In our previous work, we screened EP1 (YEVHTYYLD) and CY (CYIVFYDSPLE) as specific peptides toward EpCAM and CD133, respectively, using a high-throughput library (Wang et al., 2015b). These two peptide ligands were connected via a GG linker, leading to the formation of Y-shape peptides (CEP), which was synthesized by the Fmoc solid-phase synthesis technique. The CEP was then covalently conjugated to DSPE-SS-PEG2000-Mal by adding thiol groups and maleimide (Michael addition). Liposomes were fabricated according to the literature (Guo et al., 2019). Briefly, POPC/DSPE-SS-PEG2000-CEP (molar ratio 19:1) was mixed and dissolved in chloroform/methanol (v/v, 2:1). Next, a certain amount of Sal and Dox (mole ratio 1:1.5) was dissolved in 1 ml of methanol at room temperature and mixed with the lipid solution. The mixed solvent was then dried by rotary evaporation at 45°C to form a lipid film. After that, the dried film was hydrated with 5 ml of phosphate-buffered saline (PBS; pH 7.4) for 30 min and sonicated for 10 min. Finally, the prepared drug-loaded liposome, CEP-LP@S/D, was filtered through a 200-nm membrane filter to remove any precipitates. As for our in vivo imaging studies, we used DiR as the fluorescent probe; thus, DiR-loaded CEP-LP@S/D liposomes were prepared following the same procedures as above. The morphology and size of CEP-LP@S/D were measured by transmission electron microscopy (TEM), while their hydrodynamic size and polydispersity (PDI) were further measured in aqueous solutions by dynamic light scattering (DLS).

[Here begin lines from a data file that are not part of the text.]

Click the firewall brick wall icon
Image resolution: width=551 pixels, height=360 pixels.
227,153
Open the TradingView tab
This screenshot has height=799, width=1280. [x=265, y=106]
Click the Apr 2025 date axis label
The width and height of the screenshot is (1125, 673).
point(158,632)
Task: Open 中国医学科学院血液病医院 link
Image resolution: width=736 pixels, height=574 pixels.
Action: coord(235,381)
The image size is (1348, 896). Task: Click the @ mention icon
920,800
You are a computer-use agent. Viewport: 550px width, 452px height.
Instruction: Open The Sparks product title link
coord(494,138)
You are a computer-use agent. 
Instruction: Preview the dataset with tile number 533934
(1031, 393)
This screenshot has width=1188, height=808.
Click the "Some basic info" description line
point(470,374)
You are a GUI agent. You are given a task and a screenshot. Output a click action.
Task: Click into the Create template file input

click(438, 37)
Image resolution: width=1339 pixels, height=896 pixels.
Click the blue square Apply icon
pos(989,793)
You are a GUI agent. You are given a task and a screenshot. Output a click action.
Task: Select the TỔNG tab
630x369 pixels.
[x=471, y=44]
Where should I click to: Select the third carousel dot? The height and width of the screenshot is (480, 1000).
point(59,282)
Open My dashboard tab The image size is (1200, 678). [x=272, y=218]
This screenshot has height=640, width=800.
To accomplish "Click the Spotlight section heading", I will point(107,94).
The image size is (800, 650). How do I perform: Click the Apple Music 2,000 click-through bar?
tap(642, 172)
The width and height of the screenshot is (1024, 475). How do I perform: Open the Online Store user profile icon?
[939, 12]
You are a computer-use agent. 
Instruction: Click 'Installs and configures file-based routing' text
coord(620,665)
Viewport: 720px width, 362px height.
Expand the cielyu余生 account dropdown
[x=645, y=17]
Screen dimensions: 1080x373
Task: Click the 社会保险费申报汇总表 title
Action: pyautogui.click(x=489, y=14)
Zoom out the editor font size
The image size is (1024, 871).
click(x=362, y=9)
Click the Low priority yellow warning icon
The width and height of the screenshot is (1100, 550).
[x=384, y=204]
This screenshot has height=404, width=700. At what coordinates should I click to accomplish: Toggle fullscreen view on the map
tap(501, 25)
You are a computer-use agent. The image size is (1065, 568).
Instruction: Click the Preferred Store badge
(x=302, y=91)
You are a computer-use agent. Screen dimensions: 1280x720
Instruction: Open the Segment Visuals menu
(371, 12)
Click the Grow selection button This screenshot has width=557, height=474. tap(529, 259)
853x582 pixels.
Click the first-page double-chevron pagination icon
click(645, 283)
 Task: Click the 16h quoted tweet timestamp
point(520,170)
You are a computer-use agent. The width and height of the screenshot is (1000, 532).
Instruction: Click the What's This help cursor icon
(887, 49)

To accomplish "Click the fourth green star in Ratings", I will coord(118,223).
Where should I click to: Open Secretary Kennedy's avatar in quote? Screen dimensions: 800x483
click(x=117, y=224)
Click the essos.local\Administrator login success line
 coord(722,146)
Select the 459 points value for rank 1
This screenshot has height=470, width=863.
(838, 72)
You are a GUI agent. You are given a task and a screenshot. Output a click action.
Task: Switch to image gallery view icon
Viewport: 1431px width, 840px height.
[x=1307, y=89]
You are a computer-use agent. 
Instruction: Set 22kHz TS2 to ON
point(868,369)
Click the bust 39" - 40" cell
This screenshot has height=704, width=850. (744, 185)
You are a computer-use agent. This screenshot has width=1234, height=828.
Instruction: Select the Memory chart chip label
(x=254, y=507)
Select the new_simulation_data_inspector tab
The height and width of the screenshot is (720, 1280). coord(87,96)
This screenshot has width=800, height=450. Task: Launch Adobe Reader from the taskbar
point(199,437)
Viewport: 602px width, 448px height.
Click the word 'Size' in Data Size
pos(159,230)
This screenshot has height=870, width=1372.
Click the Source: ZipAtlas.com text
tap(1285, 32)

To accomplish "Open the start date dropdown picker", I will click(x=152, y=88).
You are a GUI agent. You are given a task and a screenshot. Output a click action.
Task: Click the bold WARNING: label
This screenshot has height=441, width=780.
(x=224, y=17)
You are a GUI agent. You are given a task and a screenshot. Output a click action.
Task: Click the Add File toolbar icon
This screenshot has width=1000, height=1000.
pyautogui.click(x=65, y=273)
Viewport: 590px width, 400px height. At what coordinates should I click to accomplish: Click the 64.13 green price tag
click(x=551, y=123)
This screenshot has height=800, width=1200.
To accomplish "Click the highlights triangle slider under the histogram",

In vitro Encapsulation and Release Profiles

The amount of Sal encapsulated in CEP-LP@S/D was detected at 392 nm by high-performance liquid chromatography (HPLC), and Dox fluorescence (λEx: 480 nm; λEm: 590 nm) was measured using a fluorescence spectrometer. The drug encapsulation efficiency (EE) and the loading efficiency (LE) were then calculated according to the equations established by Zhang et al. (2012). Next, in vitro drug release from the liposomes was investigated by using a dialysis method. In short, the CEP-LP@S/D liposomes were dispersed in 1 ml of PBS (pH 7.4) and transferred to a dialysis device (MWCO: 10 kDa); they were then immersed in a GSH-containing PBS solution at 37°C and gently stirred. The Dox or Sal content released in the medium was determined by fluorescence spectrometry and HPLC at different time points as described above.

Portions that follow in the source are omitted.